Raines received the 2018 Expos Legend Award at the breakfast and on Tuesday night he was back on the Big O field where his Hall of Fame career began. Raines was joined by former teammate Steve Rogers before the start of an exhibition game between the Toronto Blue Jays and St. Louis Cardinals as the 1981 Expos team that came within one win of advancing to the World Series was honoured.

Three hours before Monday night’s first exhibition game between the Blue Jays and Cardinals, I had a chance to sit alone with Raines to chat for about 10 minutes in Section 105 behind home plate at the Big O.

“I’m not used to being up in the stands,” Raines said. “But this brings back fond memories.
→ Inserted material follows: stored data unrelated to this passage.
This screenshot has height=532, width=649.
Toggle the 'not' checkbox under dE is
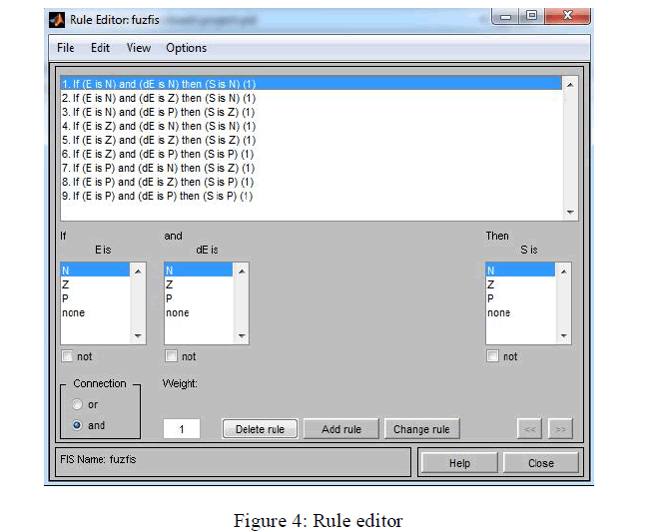[x=171, y=356]
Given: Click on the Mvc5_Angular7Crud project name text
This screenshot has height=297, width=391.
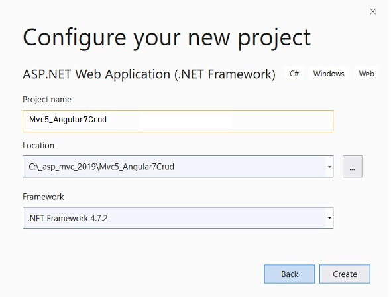Looking at the screenshot, I should click(x=68, y=120).
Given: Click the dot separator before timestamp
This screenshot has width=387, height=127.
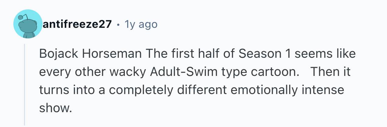Looking at the screenshot, I should click(x=118, y=24).
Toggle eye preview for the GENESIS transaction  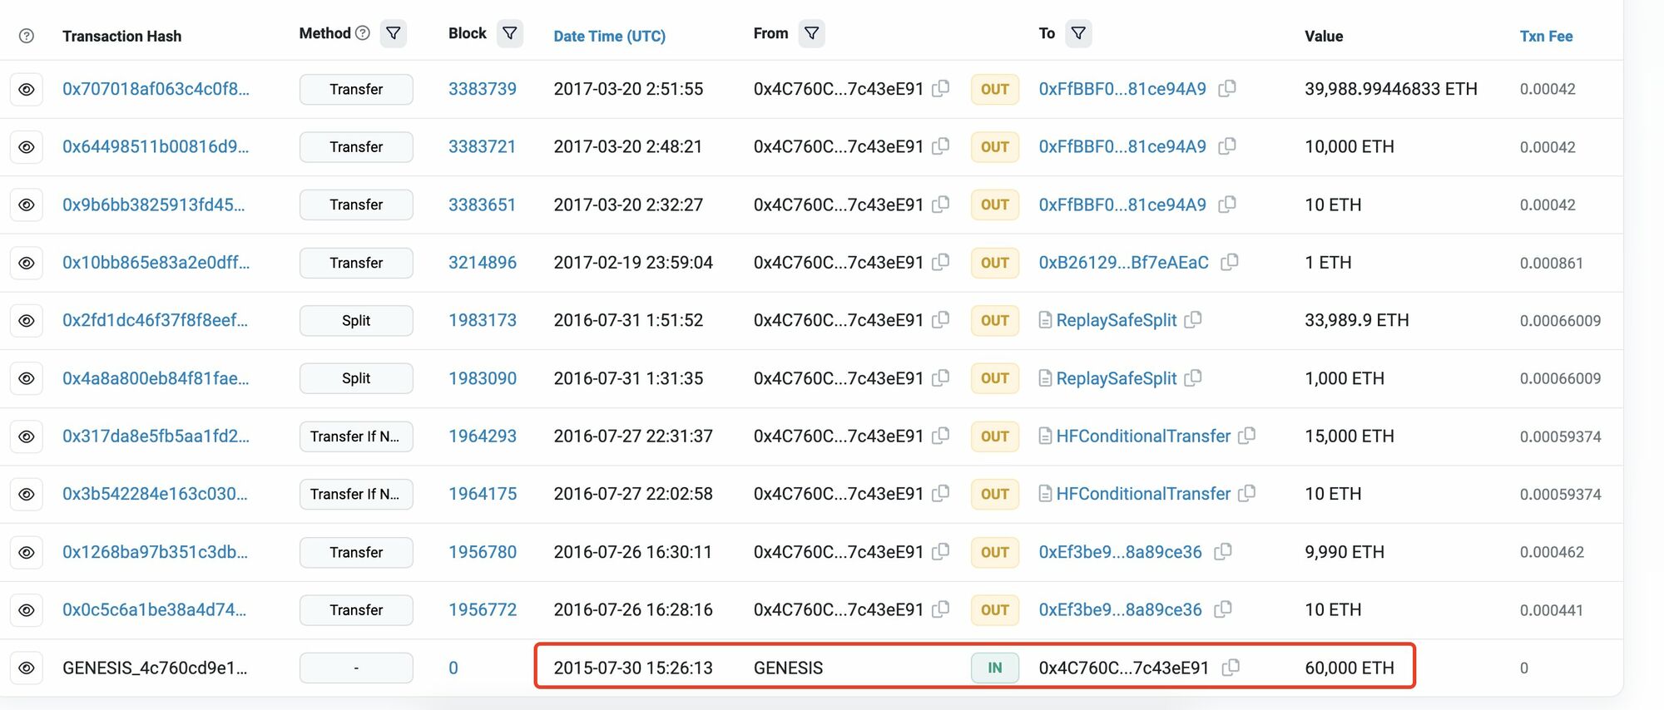coord(27,668)
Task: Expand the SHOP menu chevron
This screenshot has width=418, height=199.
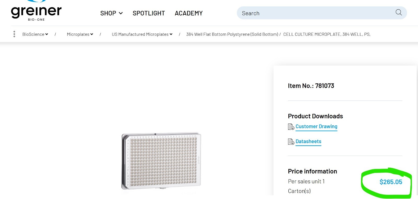Action: click(121, 13)
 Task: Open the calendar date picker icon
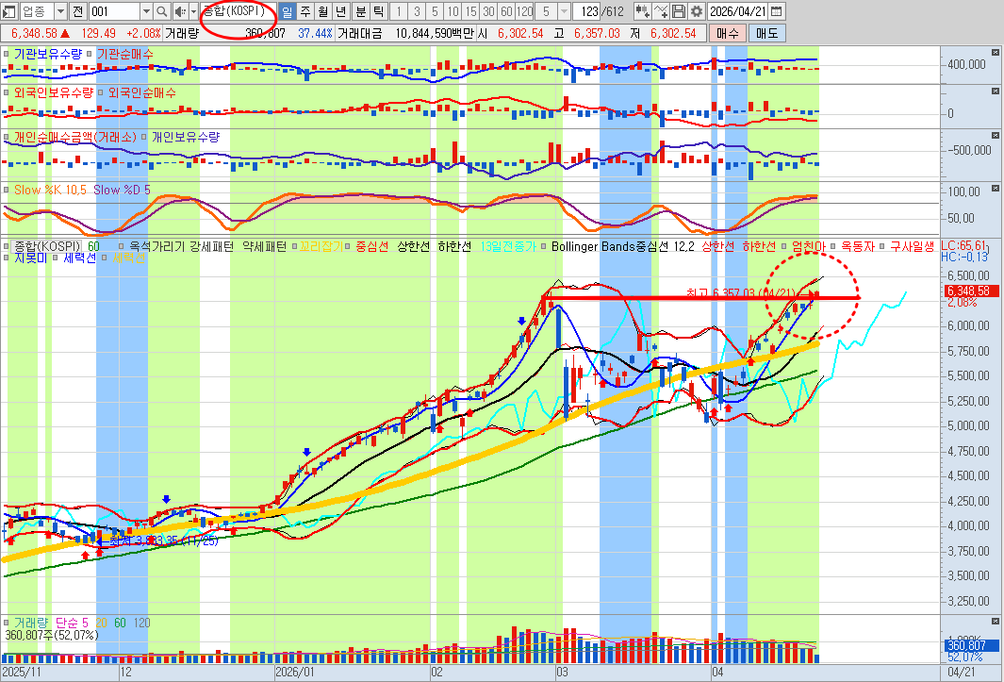point(776,11)
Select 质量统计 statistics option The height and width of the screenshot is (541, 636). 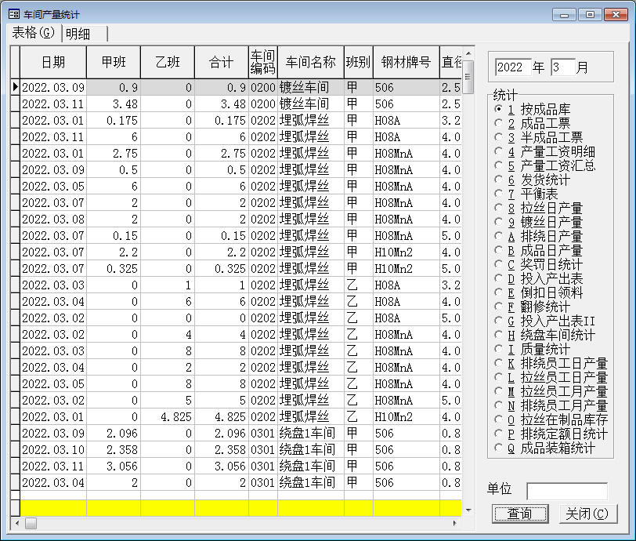pos(498,349)
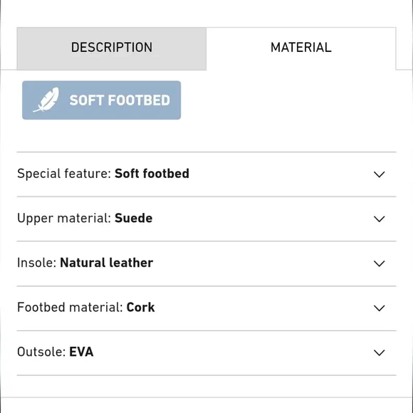Click the 'Outsole:' label text
413x413 pixels.
[41, 352]
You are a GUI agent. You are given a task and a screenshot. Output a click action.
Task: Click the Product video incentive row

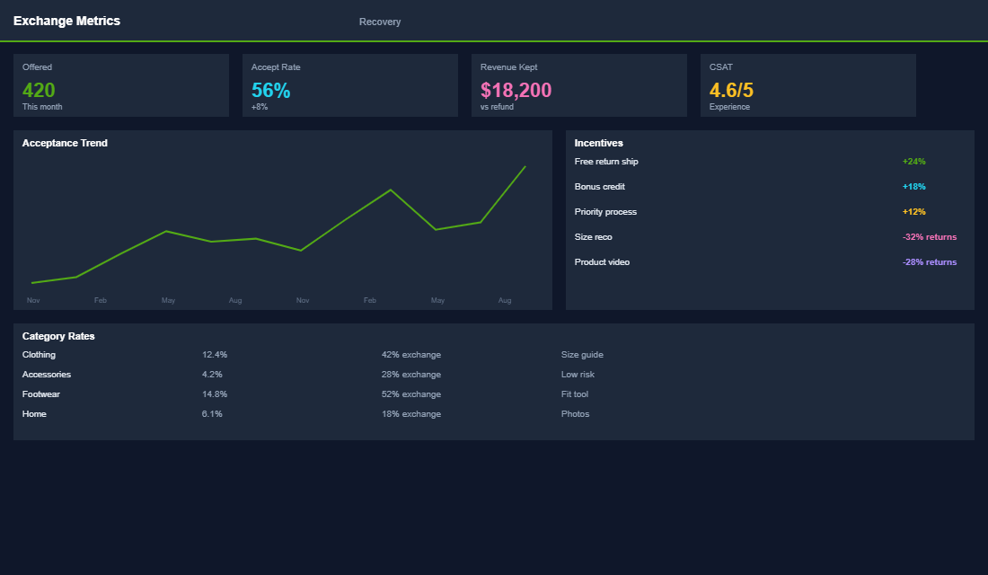click(x=603, y=261)
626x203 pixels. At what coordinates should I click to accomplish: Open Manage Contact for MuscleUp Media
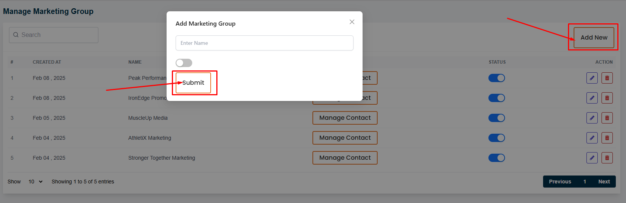(x=345, y=118)

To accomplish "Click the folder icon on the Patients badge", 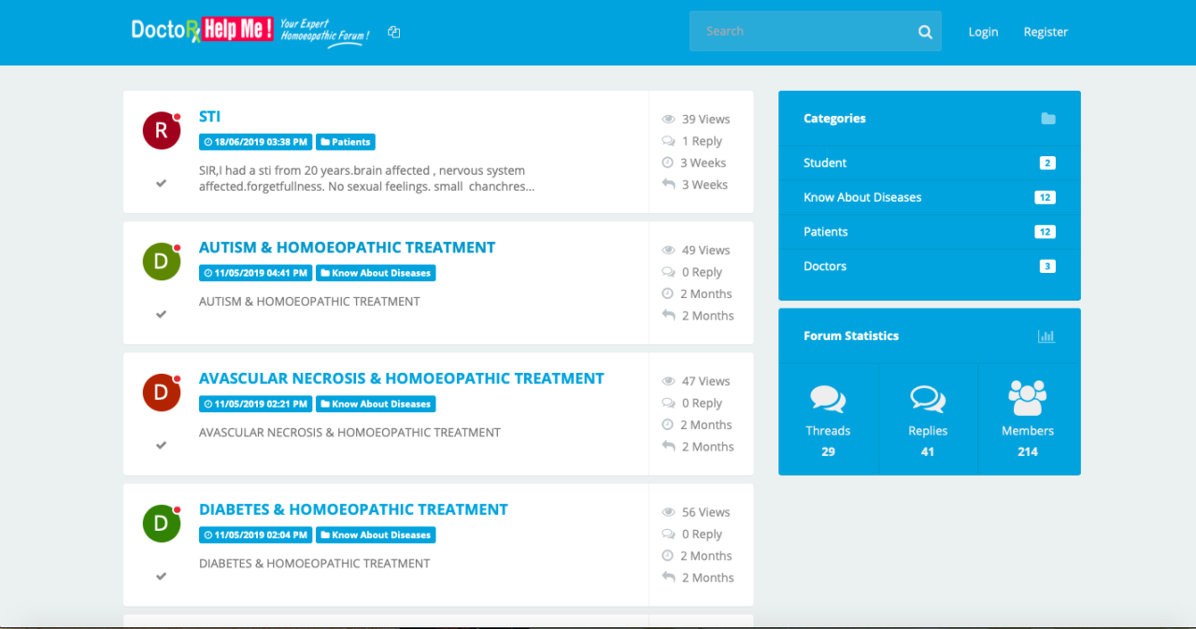I will click(x=323, y=141).
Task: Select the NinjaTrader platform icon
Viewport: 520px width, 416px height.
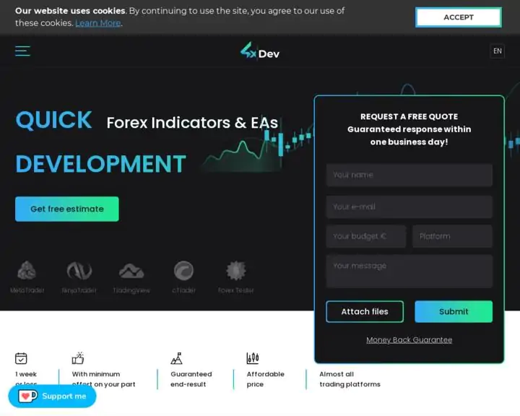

It seems like just yesterday I was playing out there in left field.”

The Expos played 36 seasons in Montreal, but 1981 was the only year they ever made it to the post-season as National League East champions, and former Montreal Gazette sports editor Brodie Snyder wrote a book titled The Year the Expos Finally Won Something. Raines was only 21 at the time, playing in 88 games during the strike-interrupte­d season while batting .304 with 71 stolen bases.

“It’s the one memory that I’ll never forget,” Raines said. “We were a hit away from going to the World Series.”

The deciding hit was a two-out, ninth-inning home run by Rick Monday that gave Los Angeles a 2-1 win over the Expos in the fifth and deciding game of the NL Championsh­ip Series at the Big O. The Dodgers went on to win the World Series.

Blue Monday became a devastatin­g blow for the Expos, who had been dubbed the Team of the ’80s but never even got to a World Series despite having three future hall of famers in Raines, Andre Dawson and Gary Carter.

“I don’t think I could even separate ’81 from ’79 and ’80,” Steve Rogers, the pitcher who gave up the Blue Monday homer, said on the Big O field before Monday night’s Blue Jays game. “I think the old adage is when a franchise becomes championsh­ip ready, you have a window of five years. You take four of those five years and we were right there.

“You take ’79, ’80, ’81 and ’82 … we came in second (in the NL East) three times.”

If playoff wild card spots had been available then, the Expos would have had more than one shot to advance to the World Series and maybe even won, which might have kept them in Montreal.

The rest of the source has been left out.